Furthermore, if a property stays empty because the rent is too high,
owners can get desperate enough to overlook a tenant’s patchy references; in the
effort to get the highest income, they make themselves more likely to get less
because poor references could mean greater likelihood of getting behind with the
rent.
New
investors can avoid a lot of common errors by making use of the expertise of
their managing agent. Many novice investors don’t think of asking their
managing agent’s advice until something goes wrong. Investors who do their
homework and tell their agent up front what their needs are find it much easier
to keep abreast of what’s happening and avoid confusion.
Most
experienced investors ask their agent to provide a monthly statement of all
income and expenses with cheques banked directly into the owner’s account.
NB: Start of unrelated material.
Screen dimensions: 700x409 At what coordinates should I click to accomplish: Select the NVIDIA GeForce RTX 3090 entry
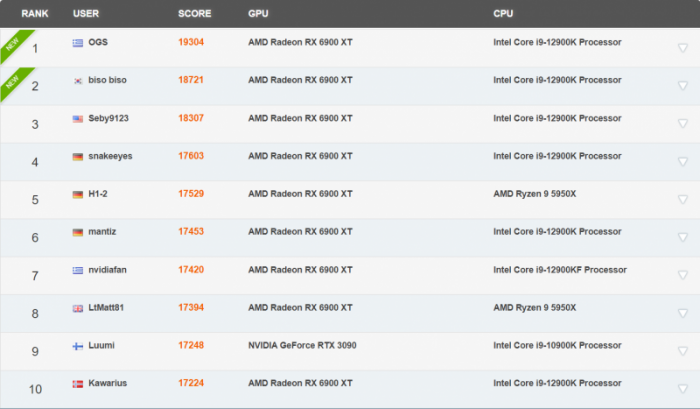pyautogui.click(x=302, y=346)
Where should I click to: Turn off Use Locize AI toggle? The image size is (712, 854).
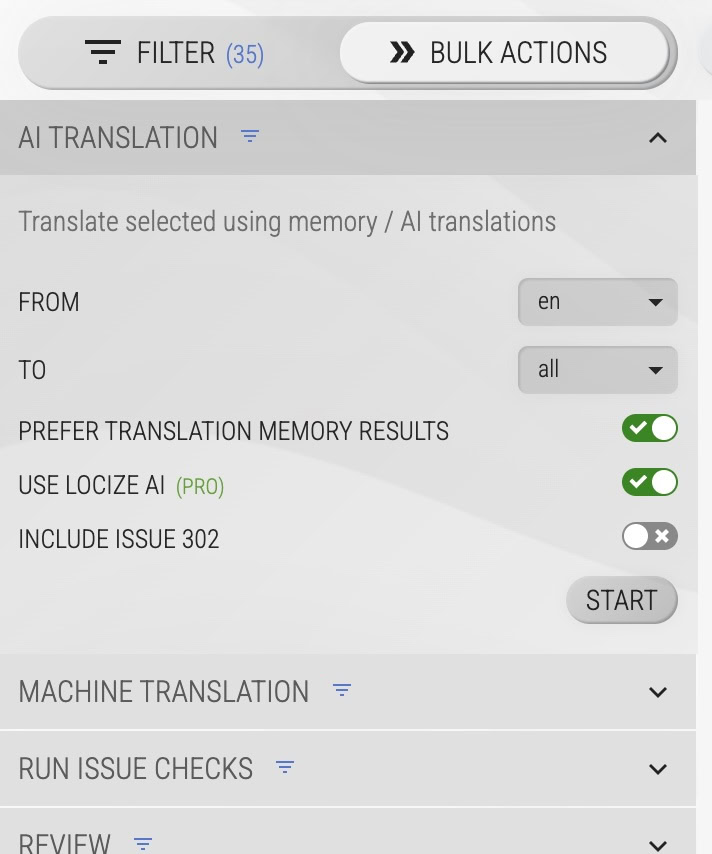click(649, 483)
Most
also ask for an annual written report of state of repair (internal and external)
and cleanliness as well as a mid-year written kerbside report of state of repair
and cleanliness. They should also receive a six-monthly written report of the
current rental value and the local area vacancy rate and an annual written
report of the current reasonable selling price of the property. Owners should
carry out an internal inspection of the property themselves once every two years
so that they can visualise its state of wear and tear when maintenance and
repairs are discussed.
Most
investors say it takes three to six months to get to know a managing agent and
their way of working. Until then it is best to require all expense items to be
referred to the owner (other than emergencies) prior to the agent spending any
money. After the initial period, set a limit on the amount the agent can spend
(usually about the equivalent of one week’s rent) without reference to the
owner.
Naturally,
as with any contractual arrangement, investors should always have their
agreement with their agent evidenced in writing.